The findings also delighted the Japanese researchers. “We are very pleased and excited to get these results,” said Masaki Osakabe, executive director of the LHD project and science adviser for nuclear fusion research for MEXT, the Japanese ministry responsible for nuclear power. “We are also honored to be collaborators with PPPL,” Osakabe added. “The findings revealed with this collaboration will provide a nice tool to control the high-performance plasma in a fusion reactor.”

Stellarators, first constructed in the 1950s under PPPL founder Lyman Spitzer, are a promising concept that have long trailed symmetrical magnetic facilities called tokamaks as the leading device for producing fusion energy. A history of relatively poor heat confinement has played a role in holding back stellarators, which can operate in a steady state with little risk of the plasma disruptions that the tokamaks face.

Fusion combines light elements in the form of plasma – the hot, charged state of matter composed of free electrons and atomic nuclei, or ions, that makes up 99 percent of the visible universe – to release massive amounts of energy. Tokamaks and stellarators are the principal magnetic designs for scientists seeking to harvest safe, clean and virtually limitless fusion power to generate fusion energy for humanity.

Although boron has long been used to condition walls and improve confinement in tokamaks, scientists have not previously seen, “a widespread turbulence reduction and temperature increase like the one reported in this article,” according to the paper. Moreover, absent from the observations were damaging bursts of heat and particles, called edge localized modes (ELMs), that can occur in tokamaks and stellarators during high-confinement, or H-mode, fusion experiments.
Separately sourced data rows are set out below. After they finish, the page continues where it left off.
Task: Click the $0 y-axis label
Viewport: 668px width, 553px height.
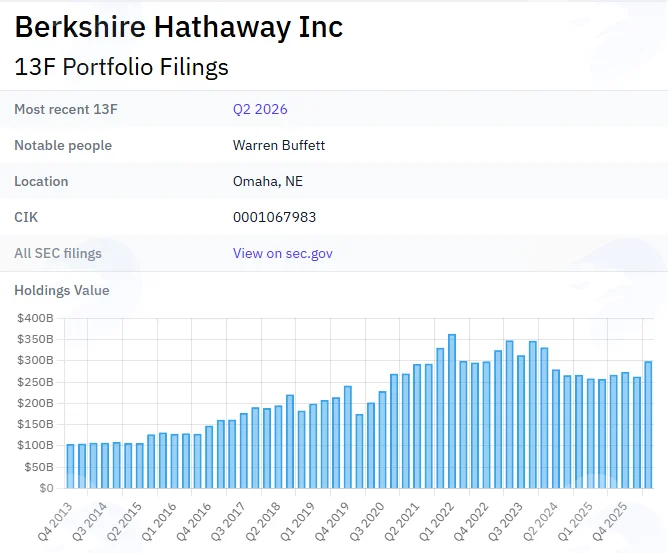Action: [x=46, y=488]
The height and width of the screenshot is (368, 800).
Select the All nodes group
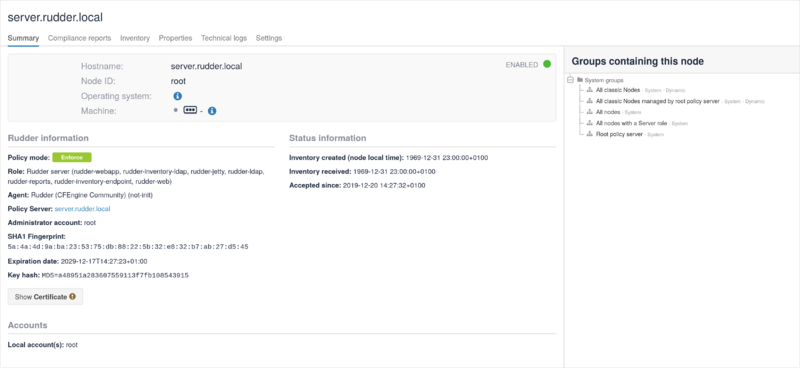pos(608,112)
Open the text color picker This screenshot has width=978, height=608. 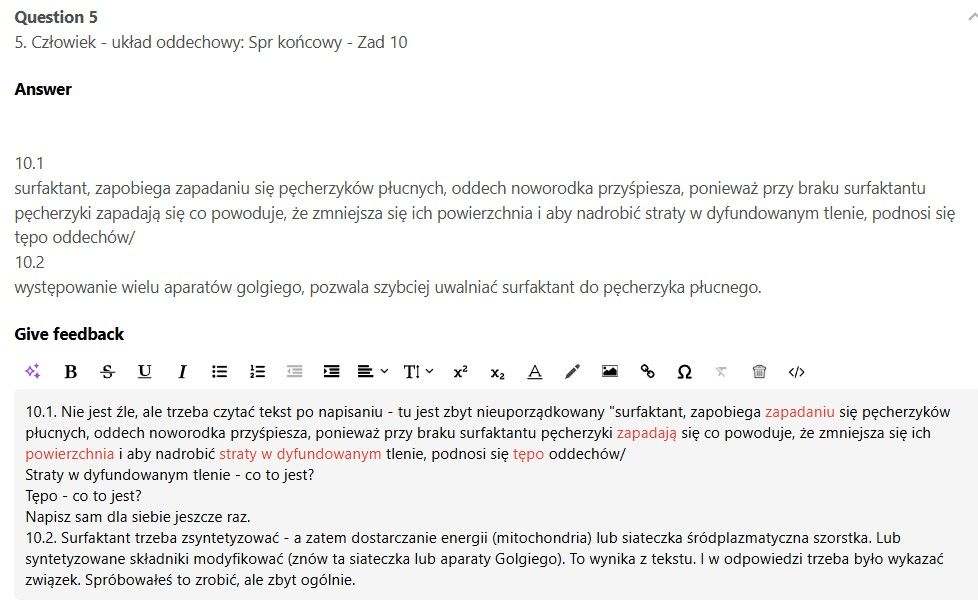pyautogui.click(x=535, y=372)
The remarkable heat and confinement improvement in LHD plasma may have resulted from the reduction of what is called the ion temperature gradient (ITG) instability, the paper said, which produces turbulence that causes plasma to leak from confinement. The reduction of turbulence contrasts with a type of heat loss called “neoclassical transport,” the other main cause of particles escaping from stellarator confinement.

A new round of LHD experiments is now underway that will test whether the improvement in heat and confinement continues for an increased range of mass injection rates, plasma density, and heating power. Nespoli and colleagues would also like to see if carbon powder can work as well as boron. “Boron creates coating on the wall that is good for confinement and carbon will not do that,” he said. “We want to see if all powder is good or if it’s boron that makes conditions better.”

Additional goals include assessing the ability of boron to improve plasma performance during steady-state LHD operation, which is capable of extremely long plasma discharges of up to one hour. Such experiments could produce fresh evidence of the value of the stellarator design going forward.

The support for this work comes from the DOE Office of Science.


Progress comes long and hard for fusion, but once in a while a leap forward comes along getting the science closer to utilizing the power of fusion. This team’s work looks like one of those great leaps and one suspects that it will launch even more intuition and creativity. The technology just keeps getting closer as more of the challenges are found in creating controlling and using a star on a planet.